🤖 AI Summary
This study addresses the failure of conventional two-sample homogeneity tests in the presence of nonignorable nonresponse. To overcome this limitation, the authors propose a novel semi-parametric approach that innovatively incorporates reinterview data into two-sample testing. The method links the two population distributions via a density ratio model and jointly models the nonresponse mechanism using a semi-parametric framework. An empirical likelihood ratio test statistic is constructed and inference is carried out through an expectation–maximization-type algorithm. Both theoretical analysis and simulation studies demonstrate that the proposed procedure effectively controls Type I error and achieves substantially higher power compared to existing methods that ignore the missingness mechanism. The method’s practical utility and robustness are further confirmed through application to real-world income survey data.
📝 Abstract
Testing the homogeneity of two distributions is fundamental in statistics, but classical procedures may fail under nonignorable nonresponse. In many surveys, callback data record repeated contact attempts and provide auxiliary information about the response mechanism. We develop a semiparametric framework for two-sample homogeneity testing that explicitly incorporates such information.
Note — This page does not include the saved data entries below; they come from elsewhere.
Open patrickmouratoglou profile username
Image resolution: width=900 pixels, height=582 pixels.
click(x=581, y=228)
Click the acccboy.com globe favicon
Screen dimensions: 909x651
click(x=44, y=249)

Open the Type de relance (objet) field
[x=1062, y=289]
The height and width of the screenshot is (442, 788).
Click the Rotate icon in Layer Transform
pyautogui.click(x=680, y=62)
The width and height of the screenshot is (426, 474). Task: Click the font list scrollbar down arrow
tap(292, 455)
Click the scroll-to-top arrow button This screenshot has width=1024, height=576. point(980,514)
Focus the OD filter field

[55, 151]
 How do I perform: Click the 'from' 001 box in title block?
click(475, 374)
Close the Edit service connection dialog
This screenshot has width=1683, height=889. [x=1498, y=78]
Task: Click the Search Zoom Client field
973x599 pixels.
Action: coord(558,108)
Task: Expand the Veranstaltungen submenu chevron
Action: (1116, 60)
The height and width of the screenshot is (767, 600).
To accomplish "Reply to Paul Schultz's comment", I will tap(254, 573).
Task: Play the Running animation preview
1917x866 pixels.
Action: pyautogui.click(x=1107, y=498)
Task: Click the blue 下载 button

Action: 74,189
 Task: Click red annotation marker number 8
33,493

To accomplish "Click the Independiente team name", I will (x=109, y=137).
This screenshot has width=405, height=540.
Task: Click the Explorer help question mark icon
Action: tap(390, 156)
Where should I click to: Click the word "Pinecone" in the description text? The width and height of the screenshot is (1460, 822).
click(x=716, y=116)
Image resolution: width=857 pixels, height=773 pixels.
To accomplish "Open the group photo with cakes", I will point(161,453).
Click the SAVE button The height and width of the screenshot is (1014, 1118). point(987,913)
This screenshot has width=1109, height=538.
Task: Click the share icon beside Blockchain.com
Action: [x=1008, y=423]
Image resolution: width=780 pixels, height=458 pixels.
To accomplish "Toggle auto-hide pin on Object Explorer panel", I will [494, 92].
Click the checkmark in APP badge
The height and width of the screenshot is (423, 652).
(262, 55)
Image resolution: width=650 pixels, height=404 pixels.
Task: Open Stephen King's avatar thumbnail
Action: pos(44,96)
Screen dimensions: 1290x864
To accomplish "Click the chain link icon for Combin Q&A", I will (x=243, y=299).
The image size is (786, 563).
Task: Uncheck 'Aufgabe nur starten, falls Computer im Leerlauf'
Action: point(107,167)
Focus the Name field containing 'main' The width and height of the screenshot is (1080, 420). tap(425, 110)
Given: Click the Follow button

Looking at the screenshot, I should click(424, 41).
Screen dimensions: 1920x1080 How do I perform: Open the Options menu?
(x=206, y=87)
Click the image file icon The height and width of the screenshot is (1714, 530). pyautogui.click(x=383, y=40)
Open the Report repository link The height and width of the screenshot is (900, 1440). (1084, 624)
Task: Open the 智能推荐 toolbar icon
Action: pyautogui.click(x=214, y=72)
The response mechanism is modeled by a flexible semiparametric callback model, while the two population distributions are linked through a density ratio model. Within this unified framework, we propose an empirical likelihood ratio test for distributional homogeneity and show that, under the null hypothesis, it has a Wilks-type chi-square limit. To facilitate computation, we develop an efficient expectation-maximization-type algorithm. Simulation results show that the proposed method controls type I error well and achieves substantially higher power than existing methods that ignore nonignorable missingness. An application to real survey income data illustrates its practical value.